13. Even otherwise the appeal has no force on merits at all. The appellants had claimed Sirdari rights on the following three grounds:--
(1) They were recorded as occupant in 1356 Fasli and so under Section 20 (b) of the Z. A. & L. R. Act they had become Adhivasi of the land and were entitled to remain in possession thereof.
(2) They were in cultivatory possession in 1359 Fasli and also under the U. P. Land Reforms (Supplementaries) Act, 1952 they were entitled to remain in possession.
(3) The compensation proceedings under Section 240-A of the Z. A. & L. Rule Act having become final, the rights of the plaintiff-respondent No. 1 became extinct and so also he had no right to sue.
14. On behalf of the plaintiff-respondent it is contended that it was a question of fact whether the appellants were occupants in 1356 Fasli or 1359 Fasli and that finding of fact is not open to challenge in second appeal.

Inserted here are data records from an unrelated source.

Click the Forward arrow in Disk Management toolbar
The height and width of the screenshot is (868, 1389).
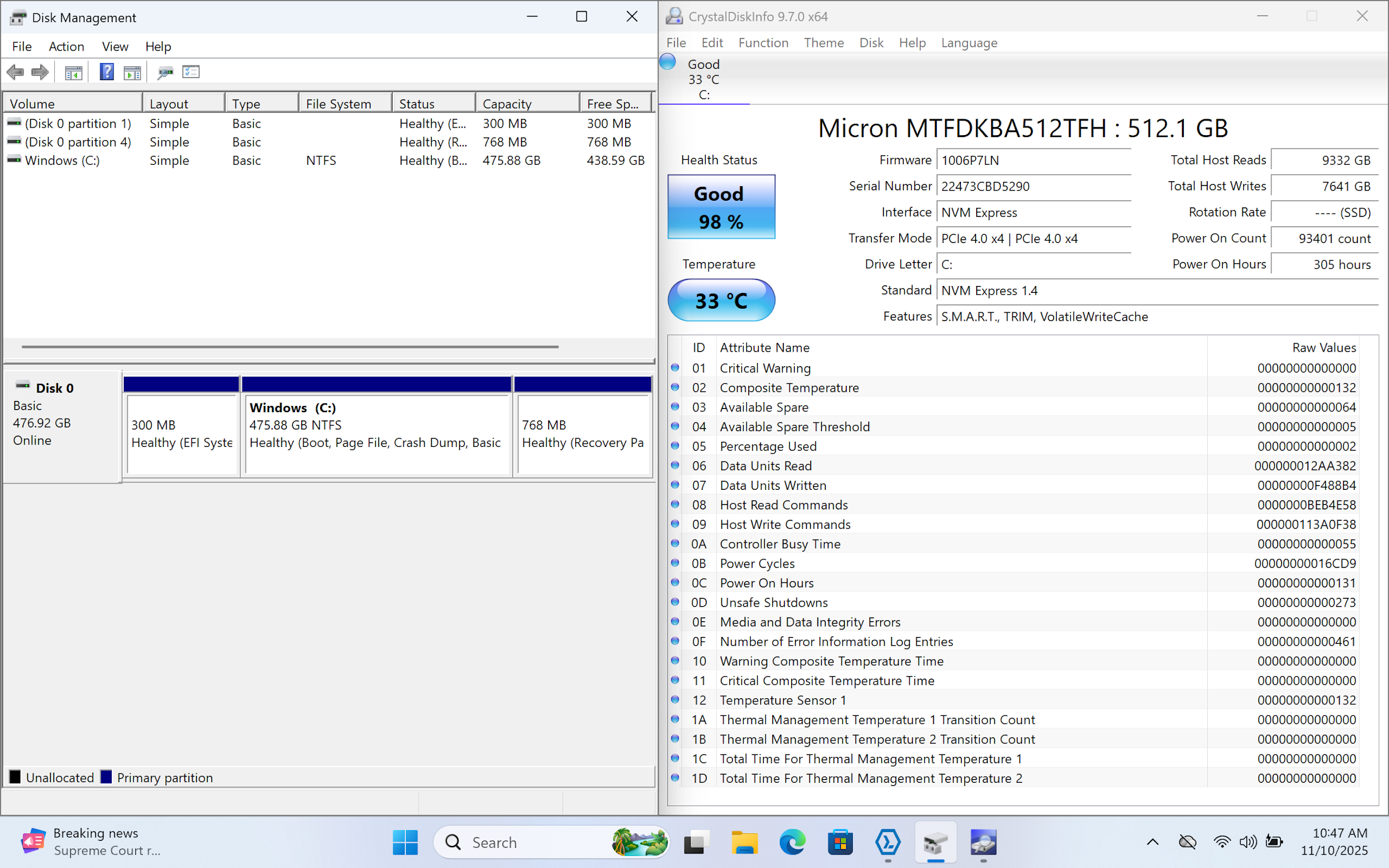coord(40,72)
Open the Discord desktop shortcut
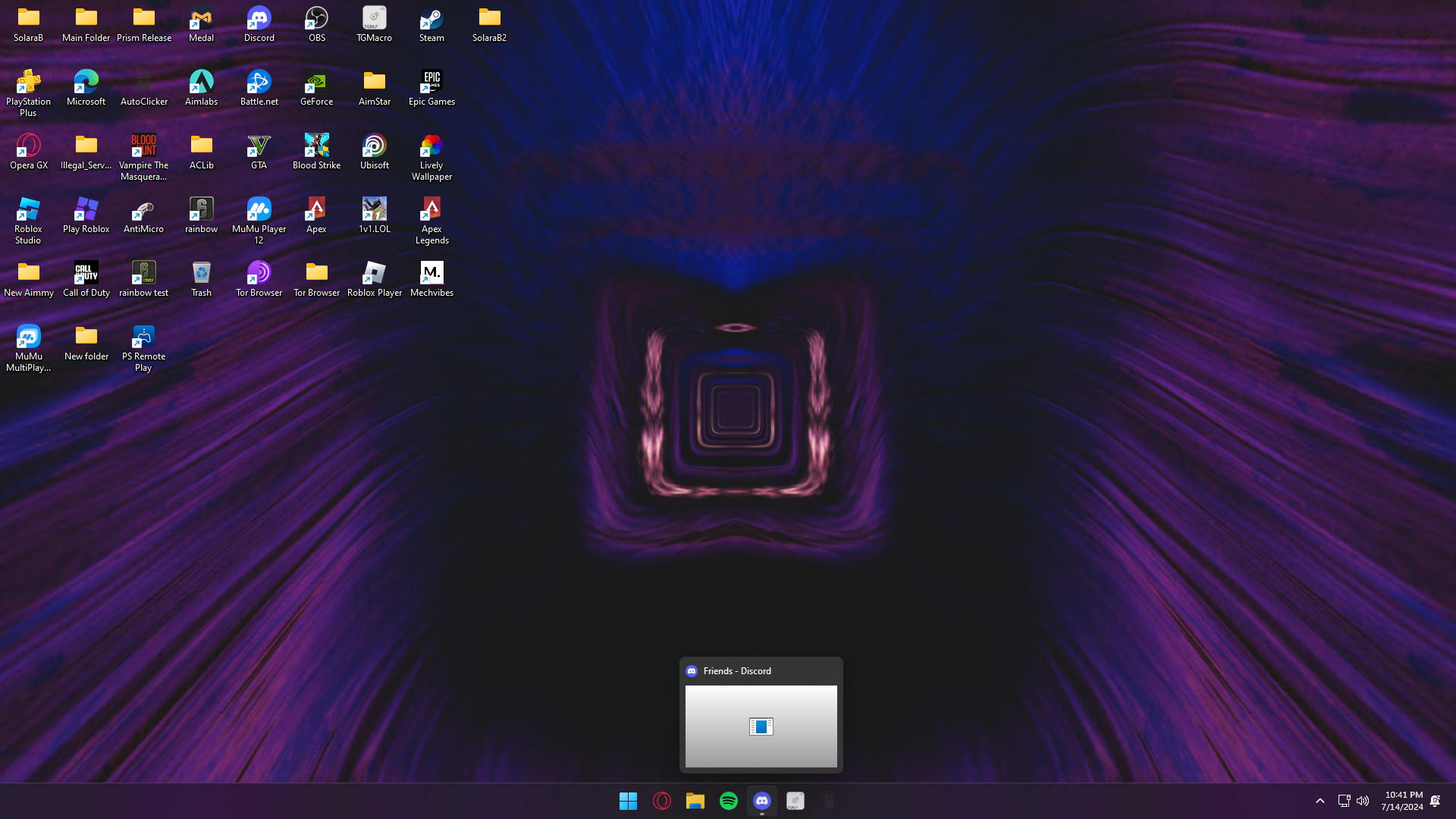Viewport: 1456px width, 819px height. tap(259, 24)
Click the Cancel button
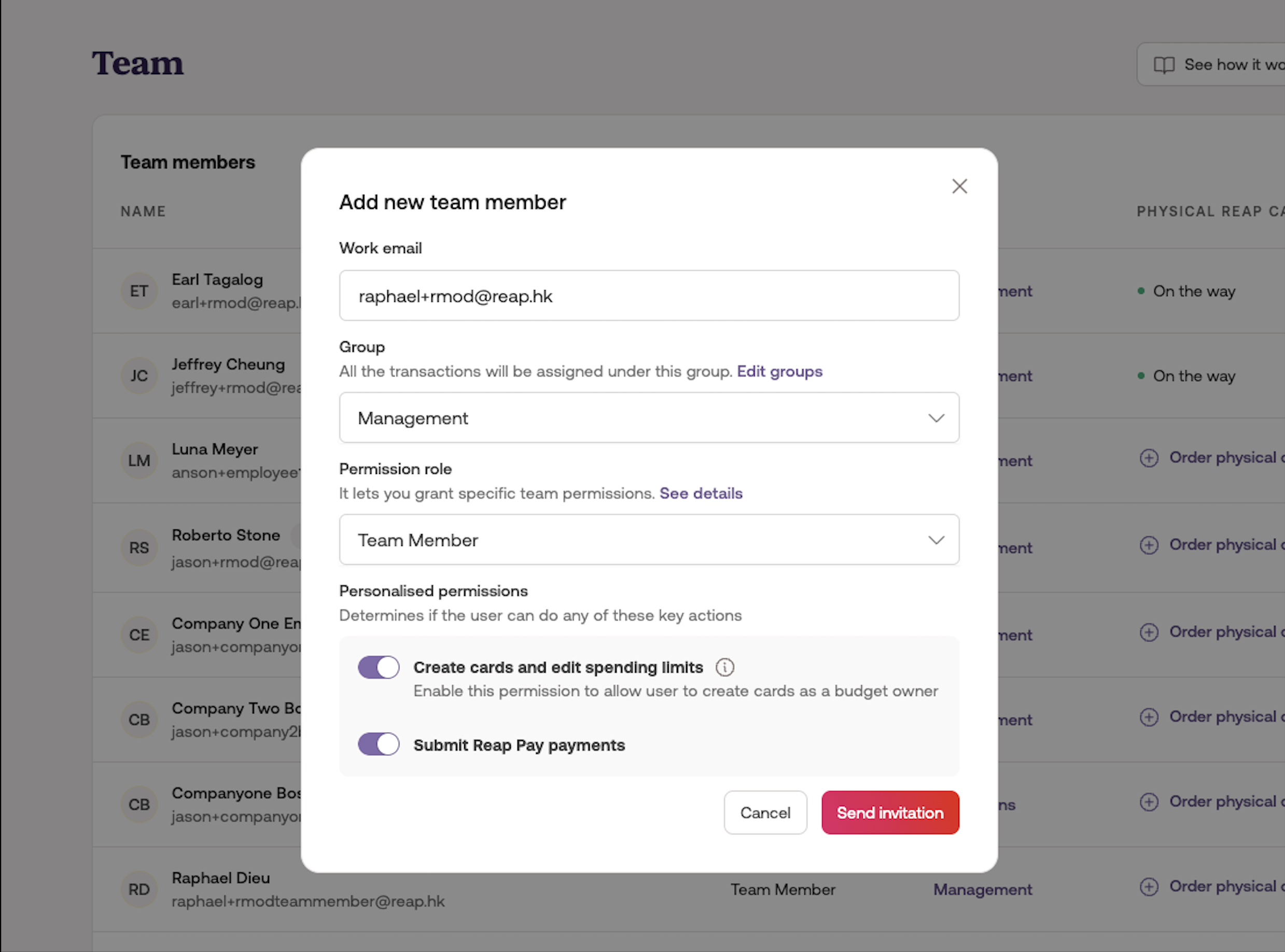This screenshot has width=1285, height=952. click(x=765, y=813)
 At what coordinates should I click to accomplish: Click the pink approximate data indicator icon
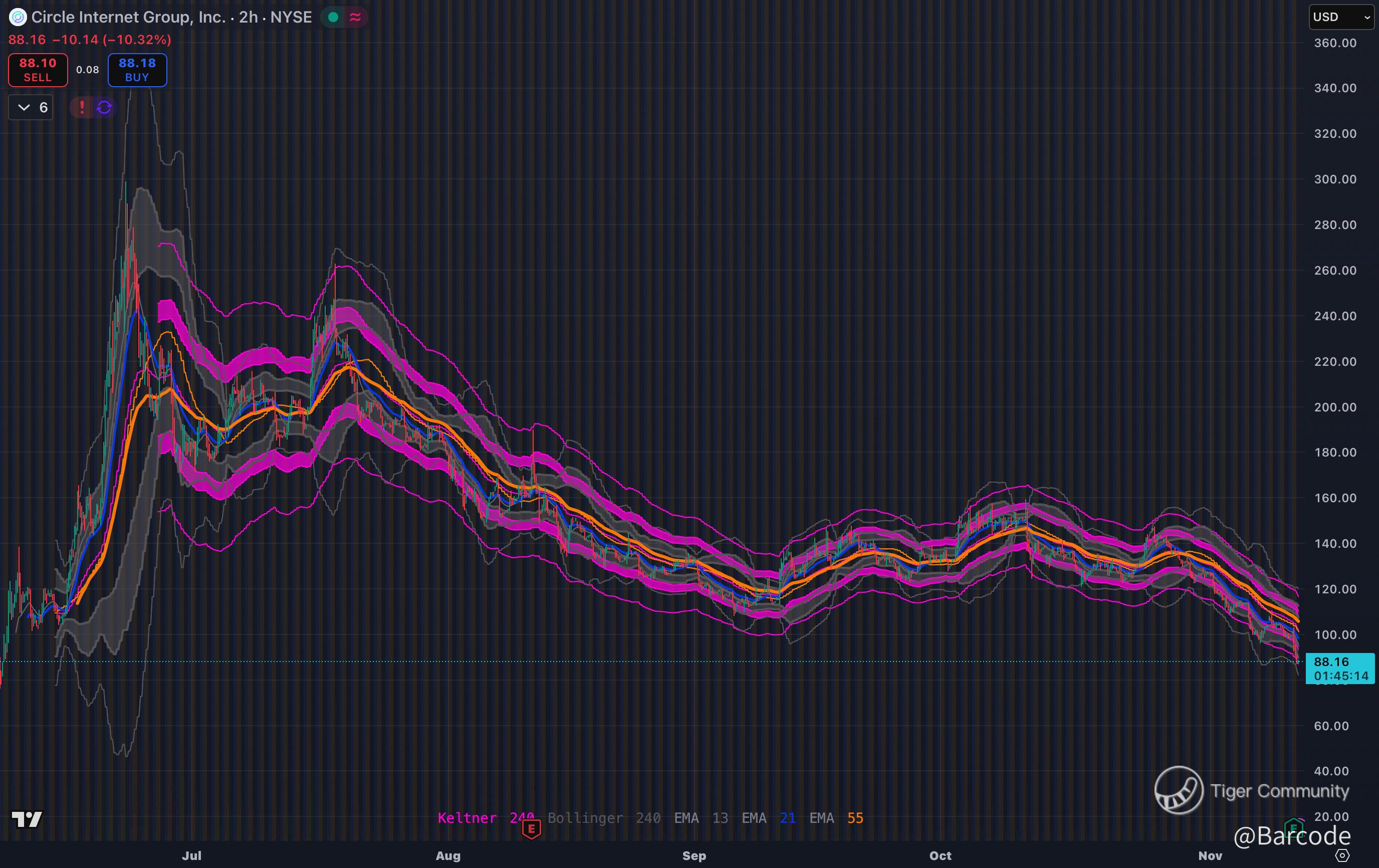(355, 17)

15. Learned counsel for the appellants, however, contends that once an entry is made in 1356 F. it was not open to the court to disregard it by giving a finding of fact otherwise. Reliance was placed on Amba Prasad v. Mahboob Ali Shah, 1964 All LJ 805 : (AIR 1965 SC 54); Mosim Ali v. Ganga Prasad, 1966 All LJ 826 : (AIR 1966 All 356) (FB); Hari Nath v. Ram Pratap Singh, 1968 All LJ 306 : (AIR 1969 All 170) (FB); Smt. Sonawati v. Sri Ram 1968 All LJ 313 : (AIR 1968 SC 466) and Sri Nath Singh v. Board of Revenue, U. P., 1968 All LJ 920: (AIR 1968 SC 1357). On the other hand, the learned counsel for the plaintiff-respondent contends that in view of the ruling of the Hon'ble Supreme Court in Bachhan v. Kankar, 1972 RD 219 : (AIR 1972 SC 2157) it is open to a court to give a finding that the entry was not a genuine one. We need not, however, go into the merits of this case law. Obviously the case of the appellants is not covered by any of the rulings cited above. No name of the appellants or their father was recorded either in 1356 F. or 1359 F. Only oral evidence was led. which was not believed. So, no question of law was involved on the points Nos. 1 and 2.
16. As regards point No. 3 also the finding was that these proceedings were finalised in spite of a stay order given by the Assistant Collector himself and, therefore, the order, if any was void and illegal. This fact is also not disputed before us. Therefore, no question of law is involved even on this third point. Hence there is no force on the merit also.
17. Thus in either view of the case the appeal has no force and is accordingly dismissed with costs to respondent No. 1.